"Pasti kamu sengaja kan? Tadi malam ngajak aku begituan, supaya aku telat." Revan terburu-buru memakai kemejanya sambil memarahi Eliza.
"Kok kamu malah nuduh aku, sih, Mas? Begituan apa coba? Cuma nemenin nonton drakor aja kok." Eliza membela diri sambil membantu Revan memakai dasi.
"Udah tau aku udah harus sampai di bandara jam enam, malah diajak begadang."
"Aku nggak pernah ngajak, ya. Kamu sendiri yang ketagihan nonton Gangnam Beauty, terus marathon deh sampai jam dua. Kenapa jadi aku terus yang salah, sih? Orang hamil malah dimarahin terus."

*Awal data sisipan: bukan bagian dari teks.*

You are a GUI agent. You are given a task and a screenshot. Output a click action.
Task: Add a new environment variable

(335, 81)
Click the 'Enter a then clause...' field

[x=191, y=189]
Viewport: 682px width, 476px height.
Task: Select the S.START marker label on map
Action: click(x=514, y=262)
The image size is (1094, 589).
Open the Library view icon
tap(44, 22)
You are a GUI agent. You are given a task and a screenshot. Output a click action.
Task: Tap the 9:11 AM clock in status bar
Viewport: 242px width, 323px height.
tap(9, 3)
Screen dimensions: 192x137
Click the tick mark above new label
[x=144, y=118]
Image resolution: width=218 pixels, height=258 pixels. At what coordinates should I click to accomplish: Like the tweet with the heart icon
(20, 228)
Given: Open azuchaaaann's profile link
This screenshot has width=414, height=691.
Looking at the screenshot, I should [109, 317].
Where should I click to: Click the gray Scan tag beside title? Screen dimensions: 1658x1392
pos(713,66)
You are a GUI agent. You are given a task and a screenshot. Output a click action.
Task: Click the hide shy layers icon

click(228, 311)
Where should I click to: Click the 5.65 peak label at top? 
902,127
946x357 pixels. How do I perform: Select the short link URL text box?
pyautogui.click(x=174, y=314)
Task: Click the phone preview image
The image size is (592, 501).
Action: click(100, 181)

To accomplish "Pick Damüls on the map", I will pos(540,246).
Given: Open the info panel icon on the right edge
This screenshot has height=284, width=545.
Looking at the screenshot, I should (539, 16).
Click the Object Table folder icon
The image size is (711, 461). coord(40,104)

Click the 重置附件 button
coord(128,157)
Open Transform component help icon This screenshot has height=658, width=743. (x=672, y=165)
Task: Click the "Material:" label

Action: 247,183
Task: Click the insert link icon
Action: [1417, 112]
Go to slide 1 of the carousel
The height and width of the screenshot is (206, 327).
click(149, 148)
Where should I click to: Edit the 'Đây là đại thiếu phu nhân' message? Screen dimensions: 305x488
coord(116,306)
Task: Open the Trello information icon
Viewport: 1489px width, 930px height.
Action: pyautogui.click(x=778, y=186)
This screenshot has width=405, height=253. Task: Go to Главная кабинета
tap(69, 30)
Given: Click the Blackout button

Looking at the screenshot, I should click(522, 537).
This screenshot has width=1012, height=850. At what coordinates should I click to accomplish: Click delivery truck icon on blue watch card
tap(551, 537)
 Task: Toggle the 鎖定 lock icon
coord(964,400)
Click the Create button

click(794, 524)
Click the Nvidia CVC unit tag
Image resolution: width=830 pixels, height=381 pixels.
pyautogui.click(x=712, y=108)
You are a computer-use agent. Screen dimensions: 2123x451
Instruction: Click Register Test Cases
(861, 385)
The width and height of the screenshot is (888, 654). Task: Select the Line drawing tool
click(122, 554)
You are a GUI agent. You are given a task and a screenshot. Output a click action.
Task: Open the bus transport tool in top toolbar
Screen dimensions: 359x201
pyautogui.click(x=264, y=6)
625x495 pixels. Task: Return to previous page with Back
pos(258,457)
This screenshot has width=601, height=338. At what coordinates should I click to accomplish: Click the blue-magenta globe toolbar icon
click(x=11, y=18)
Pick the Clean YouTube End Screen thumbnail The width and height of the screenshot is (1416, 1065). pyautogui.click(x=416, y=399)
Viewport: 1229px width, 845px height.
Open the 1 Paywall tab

"Karena aku nggak seneng. Mata kamu kalau lihat si Cha Kang Kung itu, melotot kayak mau lepas."
"Bisa-bisanya Cha Eun Woo berubah jadi Cha Kang Kung. Aku nggak terima ya, Mas!"
"Apa? Memangnya dia yang nafkahin kamu? Kamu hidup aja dia nggak tau kok. Jelas-jelas aku suami kamu, malah belain laki-laki lain."
"Bukan belain. Apa salahnya lihat yang bagus-bagus, siapa tau anak kita jadi ikutan ganteng?" Eliza tidak mau kalah.
"Jangan coba-coba, ya. Mana bisa papanya lokal, anaknya jadi oriental? Itu namanya menentang teori evolusi."
Revan malah asyik berdebat dengan istrinya, padahal ia harus buru-buru pergi ke bandara.
"Banyakin zinah mata. Mau, nanti di akhirat mata kamu ditusuk pakai tusukan pentol?" sindir Revan. Ngakunya atheis, tapi masih percaya akhirat.
Eliza hanya diam. Ia tau, ia memang salah. Padahal dia juga cemburu kalau Revan kebetulan melihat cewek cantik goyang di beranda tik toknya. Pernah juga bertengkar gara-gara masalah sepele itu.
"Aku nggak follow dia, El. Mana aku tau kalau dia lewat di beranda. Kan kamu yang download aplikasinya di ponsel aku, waktu itu kamu mau belanja kan? Aku periksa ini aplikasi apa? Mau aku hapus. Daripada menuh-menuhin memori kan? Pas lihat ada cewek joget-joget itu, langsung aku scroll kok. Nggak suka aku liat gituan. Buang-buang waktu aja. Mending aku kerja lah ...."
"Alasan!"
"Nggak percaya ya udah. Jangan percaya selain Allah. Musyrik itu namanya. Udah bapaknya atheis, ibunya musyrik pula. Kasihan anak kita!"
***
Eliza tersadar dari lamunannya, ia melihat Revan sudah siap dengan kopernya.
"Dipikir kamu aja yang bisa cemburu? Aku juga bisa. Jangan egois, mentang-mentang perempuan selalu benar. Pikir baik-baik."
Eliza merasa tidak enak karena bertengkar dengan suaminya, padahal sebentar lagi Revan akan pergi dalam waktu yang lama.
"Mas, maafin aku, ya." Eliza mencium tangan Revan.
"Ya udah, maafin aku juga."
Revan tidak memperpanjang masalah, karena ia sedang diburu waktu. Eliza mengantar kepergian Revan hingga masuk ke taksi sewaan.
"Baik-baik di rumah. Jangan kebanyakan nonton si Cha Kang Kung," pesan Revan.
Eliza malu karena didengar sopir taksi, ia menjawab sambil cemberut. "Iya-iya!"
Eliza menatap kepergian taksi yang membawa suaminya, hingga taksi itu menghilang di perempatan.
"Semoga mas Revan selamat sampai tujuan." Eliza memegang dadanya. Entah mengapa, mendadak perasaannya menjadi tidak enak.
"Pasti cuma karena hormon kehamilan." Eliza menghibur diri.
***
"Pak, bisa cepat sedikit. Saya harus buru-buru sampai di bandara." Revan berkata dengan panik, sambil berkali-kali memeriksa jam tangannya.